EXERCISE: Retype every record below exactly as it is written.

━━━━━━━━

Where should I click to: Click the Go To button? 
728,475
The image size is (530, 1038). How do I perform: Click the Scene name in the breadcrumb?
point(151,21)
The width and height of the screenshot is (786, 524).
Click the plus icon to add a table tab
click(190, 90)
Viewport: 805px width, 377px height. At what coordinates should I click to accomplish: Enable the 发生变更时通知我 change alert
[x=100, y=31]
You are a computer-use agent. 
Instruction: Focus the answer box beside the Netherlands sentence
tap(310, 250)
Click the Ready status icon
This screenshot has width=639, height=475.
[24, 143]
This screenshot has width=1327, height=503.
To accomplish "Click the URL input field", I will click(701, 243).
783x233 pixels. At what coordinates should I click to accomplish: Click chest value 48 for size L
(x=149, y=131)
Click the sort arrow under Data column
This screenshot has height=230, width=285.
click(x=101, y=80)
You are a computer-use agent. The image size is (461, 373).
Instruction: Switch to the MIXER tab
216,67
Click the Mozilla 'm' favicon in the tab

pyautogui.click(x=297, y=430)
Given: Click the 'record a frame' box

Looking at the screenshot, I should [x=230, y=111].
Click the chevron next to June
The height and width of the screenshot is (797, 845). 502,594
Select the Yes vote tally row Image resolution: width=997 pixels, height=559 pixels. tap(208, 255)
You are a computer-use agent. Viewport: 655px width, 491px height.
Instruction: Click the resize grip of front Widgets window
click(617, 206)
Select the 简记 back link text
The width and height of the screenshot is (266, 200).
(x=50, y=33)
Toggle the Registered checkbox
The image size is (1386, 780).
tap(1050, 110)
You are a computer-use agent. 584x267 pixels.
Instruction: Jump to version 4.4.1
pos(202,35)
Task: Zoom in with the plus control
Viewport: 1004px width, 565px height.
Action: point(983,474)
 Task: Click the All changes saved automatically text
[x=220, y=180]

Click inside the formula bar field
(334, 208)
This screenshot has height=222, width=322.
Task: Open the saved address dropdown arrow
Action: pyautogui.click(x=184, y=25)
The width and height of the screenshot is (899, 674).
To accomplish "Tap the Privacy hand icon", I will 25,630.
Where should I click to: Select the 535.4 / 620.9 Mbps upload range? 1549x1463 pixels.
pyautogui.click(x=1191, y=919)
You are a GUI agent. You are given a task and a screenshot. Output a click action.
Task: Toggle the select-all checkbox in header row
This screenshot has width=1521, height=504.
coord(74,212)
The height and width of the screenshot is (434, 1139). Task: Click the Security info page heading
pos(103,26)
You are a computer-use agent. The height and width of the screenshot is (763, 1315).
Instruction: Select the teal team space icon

━━━━━━━━

SOLUTION TO THE EXERCISE:
Where should I click to: Click the Go To button? 
728,475
The image size is (530, 1038). How do I perform: Click the Scene name in the breadcrumb?
point(151,21)
The width and height of the screenshot is (786, 524).
Click the plus icon to add a table tab
click(190, 90)
Viewport: 805px width, 377px height. At what coordinates should I click to accomplish: Enable the 发生变更时通知我 change alert
[x=100, y=31]
You are a computer-use agent. 
Instruction: Focus the answer box beside the Netherlands sentence
tap(310, 250)
Click the Ready status icon
This screenshot has width=639, height=475.
[24, 143]
This screenshot has width=1327, height=503.
To accomplish "Click the URL input field", I will click(701, 243).
783x233 pixels. At what coordinates should I click to accomplish: Click chest value 48 for size L
(x=149, y=131)
Click the sort arrow under Data column
This screenshot has height=230, width=285.
click(x=101, y=80)
You are a computer-use agent. The image size is (461, 373).
Instruction: Switch to the MIXER tab
216,67
Click the Mozilla 'm' favicon in the tab

pyautogui.click(x=297, y=430)
Given: Click the 'record a frame' box

Looking at the screenshot, I should [x=230, y=111].
Click the chevron next to June
The height and width of the screenshot is (797, 845). 502,594
Select the Yes vote tally row Image resolution: width=997 pixels, height=559 pixels. tap(208, 255)
You are a computer-use agent. Viewport: 655px width, 491px height.
Instruction: Click the resize grip of front Widgets window
click(617, 206)
Select the 简记 back link text
The width and height of the screenshot is (266, 200).
(x=50, y=33)
Toggle the Registered checkbox
The image size is (1386, 780).
tap(1050, 110)
You are a computer-use agent. 584x267 pixels.
Instruction: Jump to version 4.4.1
pos(202,35)
Task: Zoom in with the plus control
Viewport: 1004px width, 565px height.
Action: point(983,474)
 Task: Click the All changes saved automatically text
[x=220, y=180]

Click inside the formula bar field
(334, 208)
This screenshot has height=222, width=322.
Task: Open the saved address dropdown arrow
Action: pyautogui.click(x=184, y=25)
The width and height of the screenshot is (899, 674).
To accomplish "Tap the Privacy hand icon", I will 25,630.
Where should I click to: Select the 535.4 / 620.9 Mbps upload range? 1549x1463 pixels.
pyautogui.click(x=1191, y=919)
You are a GUI agent. You are given a task and a screenshot. Output a click action.
Task: Toggle the select-all checkbox in header row
This screenshot has width=1521, height=504.
coord(74,212)
The height and width of the screenshot is (434, 1139). Task: Click the Security info page heading
pos(103,26)
You are a computer-use agent. The height and width of the screenshot is (763, 1315).
Instruction: Select the teal team space icon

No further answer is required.